Incluso en los peores momentos, según decía, nunca olvidó aquella noche invernal de enero de 1933 cuando, el sol de la esperanza revolucionaria fue sustituido por las llamas de la represión más despiadada. Noche tras noche recordaba lo vivido aunque no fuera hasta entrado el presente siglo cuando salió del anonimato en el que voluntariamente se había mantenido. Fue durante la preparación del libro que escribí sobre Miguel Pérez Cordón, el compañero de María Silva. Tuve la inmensa fortuna no sólo de conseguir su testimonio sino de abrir un tiempo de amistad y cariño con ella, su hija Estrella y sus hijos Augusto y Universo.

Catalina, como otros Silva, no ha tenido suerte con el país donde le tocó nacer y a cuya nacionalidad nunca renunció a pesar de vivir en Francia casi ochenta años. Toda una vida. No ha tenido suerte porque siempre ha estado en el grupo de los perdedores, de los que perdieron en 1933, en 1936-1939, en el exilio y tras la muerte del dictador cuando entró a formar parte de los olvidados y de los que no le gustó lo que vio cuando regresó, en breves viajes, a su tierra y localidad natal. Pero a ella, como a tantos otros, eso seguro que no le importaba. Sabía que mientras que esta sociedad esté como está organizada, su lugar sería ese. Nunca dejaría de ser un recordatorio para los poderosos, sean quienes sean, de que lo peor que les puede pasar a ellos es que existan personas conscientes y luchadoras, como ella, a las que cuanto más lejos se les tenga mejor.

Sin embargo, y no voy a ser muy original, la historia tiene sus ironías.

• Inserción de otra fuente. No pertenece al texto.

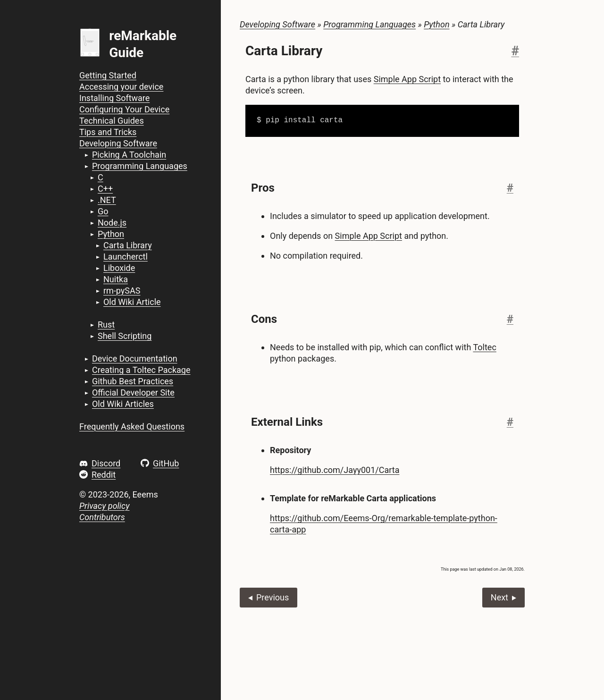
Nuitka (116, 279)
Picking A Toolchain (129, 154)
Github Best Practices (133, 381)
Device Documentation (134, 358)
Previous (272, 597)
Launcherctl (126, 256)
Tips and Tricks (108, 132)
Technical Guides (111, 120)
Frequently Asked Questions (132, 426)
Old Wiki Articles (123, 404)
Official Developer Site (133, 392)
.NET (107, 200)
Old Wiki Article (132, 302)
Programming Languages (140, 166)
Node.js (112, 222)
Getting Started (108, 75)
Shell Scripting (125, 336)
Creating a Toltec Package (141, 370)
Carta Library (127, 245)
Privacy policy (104, 506)
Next (499, 597)
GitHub (166, 463)
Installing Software (114, 98)
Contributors (102, 517)
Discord (106, 463)
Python (111, 234)
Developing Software (118, 143)
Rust (106, 324)
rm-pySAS (122, 290)
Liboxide (119, 268)
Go (103, 211)
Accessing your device (121, 86)
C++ (105, 188)
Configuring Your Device (124, 109)
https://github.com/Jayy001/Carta (335, 470)
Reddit (103, 474)
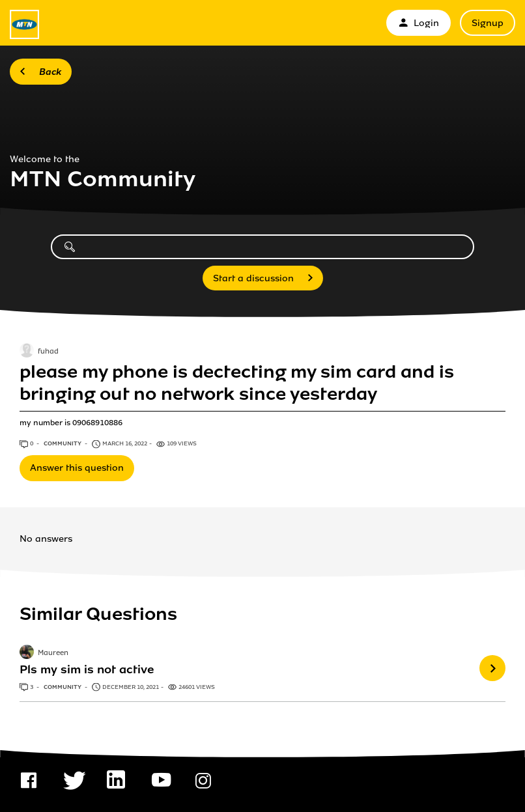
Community (63, 443)
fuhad (48, 352)
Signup (487, 23)
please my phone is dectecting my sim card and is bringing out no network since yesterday (236, 383)
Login (418, 23)
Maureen (53, 654)
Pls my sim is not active (87, 669)
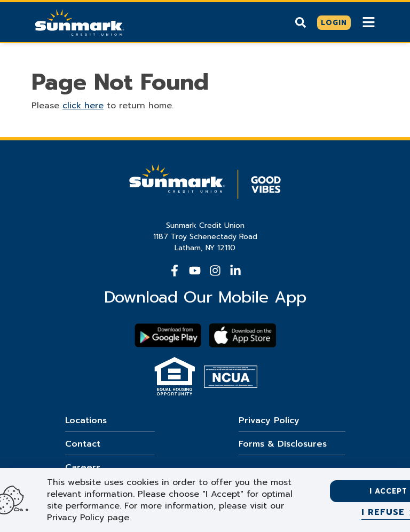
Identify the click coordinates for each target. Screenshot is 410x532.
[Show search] (301, 22)
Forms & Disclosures (282, 444)
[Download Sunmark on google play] (168, 335)
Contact (83, 444)
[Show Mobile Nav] (368, 22)
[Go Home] (80, 21)
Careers (83, 467)
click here (83, 106)
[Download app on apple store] (242, 335)
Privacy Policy (269, 420)
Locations (86, 420)
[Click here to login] (334, 23)
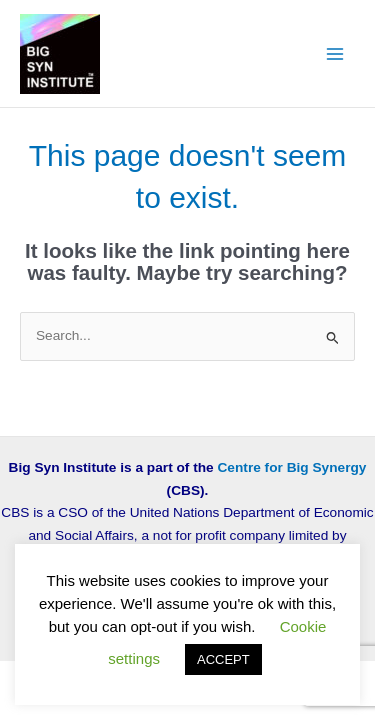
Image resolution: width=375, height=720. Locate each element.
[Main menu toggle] (335, 53)
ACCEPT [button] (223, 659)
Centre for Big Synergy (292, 467)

Hoy por la tarde, cuando los restos de Catalina sean depositados en la tumba familiar del cementerio de Montauban, apenas unas decenas de metros los separaran de los del responsable político último de los asesinatos de Casas Viejas: el entonces presidente del gobierno de la república española, Manuel Azaña. Aquel que sacrificó el interés colectivo del país por el particular de quien ocupaba el poder.

Catalina, como otras decenas de miles de españoles, se va sin conocer dónde están los restos de su hermana María que fue asesinada, dentro de unos días hará 81 años. En silencio, sin hacer ruido como vivió. El tiempo ha pasado por ella, a pesar de sus 100 años, demasiado rápido para los ritmos de una sociedad y una administración, a todos sus niveles, como los actuales del Reino de España.

Catalina que la tierra te sea leve. Siempre vivirás en nuestros corazones.

(*) José Luis Gutiérrez Molina es historiador y está especializado en el movimiento anarquista.